REQUIRED TASK ▸ Count the lines in the data below that contain the string "details". Reply with only the number.

## Start RECORDED INFORMATION

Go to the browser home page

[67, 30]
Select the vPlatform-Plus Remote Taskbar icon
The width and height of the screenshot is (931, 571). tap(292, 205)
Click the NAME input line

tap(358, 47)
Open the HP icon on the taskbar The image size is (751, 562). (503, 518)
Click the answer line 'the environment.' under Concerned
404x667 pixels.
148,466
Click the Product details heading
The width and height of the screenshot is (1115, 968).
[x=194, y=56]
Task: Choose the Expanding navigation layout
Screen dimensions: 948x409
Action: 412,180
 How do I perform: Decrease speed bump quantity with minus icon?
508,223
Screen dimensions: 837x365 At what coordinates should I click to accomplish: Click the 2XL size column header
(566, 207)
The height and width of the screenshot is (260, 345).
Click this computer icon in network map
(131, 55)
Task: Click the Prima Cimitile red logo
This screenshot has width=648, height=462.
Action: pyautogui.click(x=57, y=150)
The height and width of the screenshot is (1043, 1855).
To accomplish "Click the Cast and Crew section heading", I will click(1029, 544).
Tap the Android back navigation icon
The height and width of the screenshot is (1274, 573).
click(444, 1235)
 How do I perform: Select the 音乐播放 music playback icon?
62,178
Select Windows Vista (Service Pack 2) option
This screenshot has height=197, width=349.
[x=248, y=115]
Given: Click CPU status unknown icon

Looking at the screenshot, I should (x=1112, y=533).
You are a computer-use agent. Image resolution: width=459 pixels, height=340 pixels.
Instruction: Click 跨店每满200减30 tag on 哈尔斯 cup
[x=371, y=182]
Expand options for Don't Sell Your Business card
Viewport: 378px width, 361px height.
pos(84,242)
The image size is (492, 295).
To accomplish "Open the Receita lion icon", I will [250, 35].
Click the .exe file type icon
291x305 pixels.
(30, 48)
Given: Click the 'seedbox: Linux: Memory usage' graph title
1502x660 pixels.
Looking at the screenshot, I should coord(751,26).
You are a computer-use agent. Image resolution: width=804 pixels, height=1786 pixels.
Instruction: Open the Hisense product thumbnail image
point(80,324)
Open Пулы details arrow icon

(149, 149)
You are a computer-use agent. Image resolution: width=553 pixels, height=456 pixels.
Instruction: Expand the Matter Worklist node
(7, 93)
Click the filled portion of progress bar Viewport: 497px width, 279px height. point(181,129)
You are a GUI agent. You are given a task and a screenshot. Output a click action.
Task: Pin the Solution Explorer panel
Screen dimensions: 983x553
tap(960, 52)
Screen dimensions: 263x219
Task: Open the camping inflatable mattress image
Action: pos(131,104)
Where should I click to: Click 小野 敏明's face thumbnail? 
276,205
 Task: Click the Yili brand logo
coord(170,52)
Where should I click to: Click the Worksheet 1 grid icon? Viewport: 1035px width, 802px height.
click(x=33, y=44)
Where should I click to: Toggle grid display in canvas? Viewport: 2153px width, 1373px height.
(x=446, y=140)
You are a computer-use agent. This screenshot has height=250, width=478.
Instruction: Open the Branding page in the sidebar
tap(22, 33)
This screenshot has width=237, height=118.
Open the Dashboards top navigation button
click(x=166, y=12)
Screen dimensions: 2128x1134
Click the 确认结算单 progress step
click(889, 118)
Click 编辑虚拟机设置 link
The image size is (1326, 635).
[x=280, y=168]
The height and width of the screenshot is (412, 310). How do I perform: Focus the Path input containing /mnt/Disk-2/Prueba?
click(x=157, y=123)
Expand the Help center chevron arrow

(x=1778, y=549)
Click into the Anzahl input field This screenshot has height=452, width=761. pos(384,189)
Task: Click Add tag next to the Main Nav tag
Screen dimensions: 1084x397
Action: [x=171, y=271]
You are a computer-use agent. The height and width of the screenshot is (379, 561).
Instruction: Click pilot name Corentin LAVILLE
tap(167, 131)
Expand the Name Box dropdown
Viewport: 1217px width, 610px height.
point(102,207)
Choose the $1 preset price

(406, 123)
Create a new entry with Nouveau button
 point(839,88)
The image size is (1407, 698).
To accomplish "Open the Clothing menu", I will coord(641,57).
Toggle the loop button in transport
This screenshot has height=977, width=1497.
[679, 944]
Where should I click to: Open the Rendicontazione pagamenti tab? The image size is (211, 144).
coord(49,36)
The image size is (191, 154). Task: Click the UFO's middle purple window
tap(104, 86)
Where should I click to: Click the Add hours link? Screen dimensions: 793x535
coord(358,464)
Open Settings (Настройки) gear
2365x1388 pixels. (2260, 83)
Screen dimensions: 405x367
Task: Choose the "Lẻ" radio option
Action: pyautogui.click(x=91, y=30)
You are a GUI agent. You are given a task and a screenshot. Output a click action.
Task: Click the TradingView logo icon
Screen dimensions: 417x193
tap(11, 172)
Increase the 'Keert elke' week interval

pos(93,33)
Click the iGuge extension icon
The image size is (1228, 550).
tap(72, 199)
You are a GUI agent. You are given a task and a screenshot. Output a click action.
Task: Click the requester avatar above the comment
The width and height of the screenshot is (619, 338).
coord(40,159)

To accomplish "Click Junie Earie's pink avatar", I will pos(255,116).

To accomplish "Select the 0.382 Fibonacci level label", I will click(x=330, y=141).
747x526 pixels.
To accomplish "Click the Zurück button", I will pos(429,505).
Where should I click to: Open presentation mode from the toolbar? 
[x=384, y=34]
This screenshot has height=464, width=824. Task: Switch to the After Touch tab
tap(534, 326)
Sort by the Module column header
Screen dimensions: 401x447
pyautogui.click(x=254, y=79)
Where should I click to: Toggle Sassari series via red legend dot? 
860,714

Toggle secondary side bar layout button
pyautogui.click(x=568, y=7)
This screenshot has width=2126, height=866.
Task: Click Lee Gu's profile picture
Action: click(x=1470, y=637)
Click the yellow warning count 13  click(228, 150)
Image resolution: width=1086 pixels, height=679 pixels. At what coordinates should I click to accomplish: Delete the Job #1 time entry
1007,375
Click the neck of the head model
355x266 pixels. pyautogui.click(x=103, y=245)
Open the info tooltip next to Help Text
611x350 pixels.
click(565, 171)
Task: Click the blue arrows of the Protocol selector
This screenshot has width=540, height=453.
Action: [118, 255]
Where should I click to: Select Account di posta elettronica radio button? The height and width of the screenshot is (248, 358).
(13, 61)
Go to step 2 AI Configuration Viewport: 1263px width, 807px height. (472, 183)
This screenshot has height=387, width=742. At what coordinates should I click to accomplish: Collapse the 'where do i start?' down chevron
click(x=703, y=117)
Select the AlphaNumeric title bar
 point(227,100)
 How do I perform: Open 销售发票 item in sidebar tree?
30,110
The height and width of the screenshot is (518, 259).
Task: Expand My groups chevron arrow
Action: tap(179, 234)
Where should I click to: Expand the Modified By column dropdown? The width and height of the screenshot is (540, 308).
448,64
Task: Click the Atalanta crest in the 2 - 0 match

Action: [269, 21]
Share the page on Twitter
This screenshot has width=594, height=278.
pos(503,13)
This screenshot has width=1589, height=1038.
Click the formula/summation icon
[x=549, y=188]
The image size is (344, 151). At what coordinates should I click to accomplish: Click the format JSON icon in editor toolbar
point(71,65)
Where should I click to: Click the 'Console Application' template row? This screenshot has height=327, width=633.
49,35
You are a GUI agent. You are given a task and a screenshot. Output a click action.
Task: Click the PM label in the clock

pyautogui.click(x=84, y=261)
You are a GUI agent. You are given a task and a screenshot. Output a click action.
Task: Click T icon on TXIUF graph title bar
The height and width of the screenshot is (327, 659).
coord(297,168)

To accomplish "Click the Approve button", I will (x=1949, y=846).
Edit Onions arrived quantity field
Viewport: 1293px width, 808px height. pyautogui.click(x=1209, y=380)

## End RECORDED INFORMATION

ANSWER TO THE PROBLEM ▸ 2